DOI: 10.1002/alz.092495 ISSN: 1552-5260

Adapting Implementation Strategies to Context: Moving an Evidence‐Based Dementia Care Program into PACE

Nancy A Hodgson

Abstract

Background

Systematic approaches are essential for adapting and tailoring implementation strategies to specific dementia care settings if we are to move evidence‐based practice into ‘real world’ care that reaches most persons living with dementia. Care of Persons with Dementia in their Environments (COPE) is an evidence‐based dementia care program that provides families with skills to maximize functional abilities and quality of life of persons with dementia and reduce difficulties managing day‐to‐day care challenges for family caregivers. The COPE in PACE study was a national non‐inferiority trial that involved the implementation of COPE in Programs of All‐Inclusive Care of the Elderly (PACE)‐ which provide support for nursing home eligible Medicaid and Medicare enrollees (NCT04165213). Most PACE enrollees have cognitive impairment or dementia yet not one of the 200+ proven caregiver supportive programs have been integrated in this setting.

Method

Multiple data collection methods including observations, surveys, interviews, and focus groups were used to identify implementation barriers and the resulting program adaptations. Transcripts, templated notes, and field notes gleaned from these sources were cataloged according to the framework for reporting adaptations and modifications to evidence‐based interventions (FRAME‐IS).

Result

The leading barriers to implementation were lack of PACE staff protected time, high staff turnover, low ‘readiness’ in dementia caregivers and lack of dementia‐specific knowledge.
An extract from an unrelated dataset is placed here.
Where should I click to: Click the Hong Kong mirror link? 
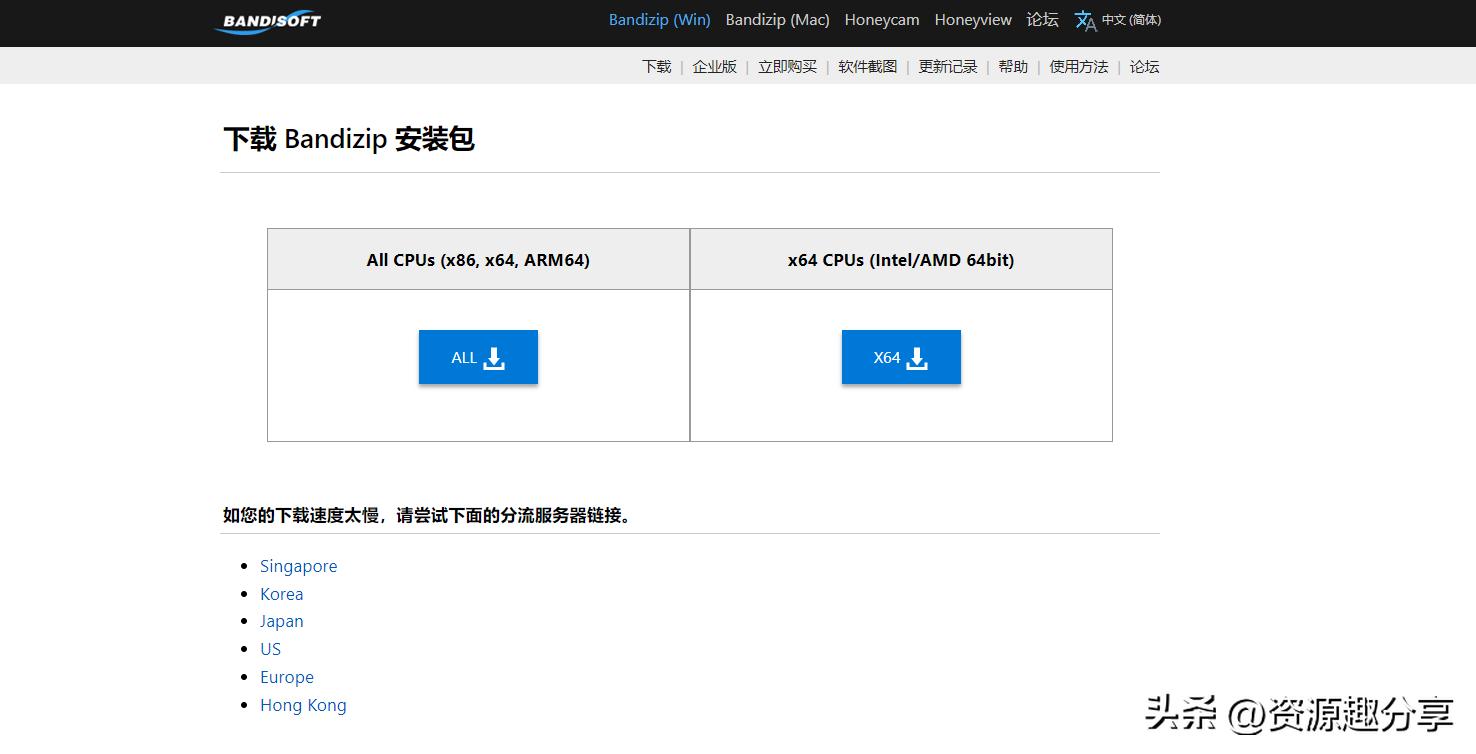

Program adaptation strategies were made to improve the feasibility, reach/engagement and fit at the site level and are summarized in Table 1. Different implementation approaches were required at each PACE site and were driven by context dependent factors.

Conclusion

It is important not to underestimate the context dependent factors that may impact uptake of evidence‐ based programs. The array of data collection methods allowed for a greater understanding of the barriers to implementation and reasons for adaptation and can provide guidance for future researchers. The FRAME‐ IS model was useful for documenting adaptations made while implementing COPE in PACE and helped illustrate how adaptations clustered into unique prototypes. Our findings demonstrate how adaptability in delivery characteristics is essential for the translation of a dementia care program into real world practice and provide an example methodology for tracking these changes.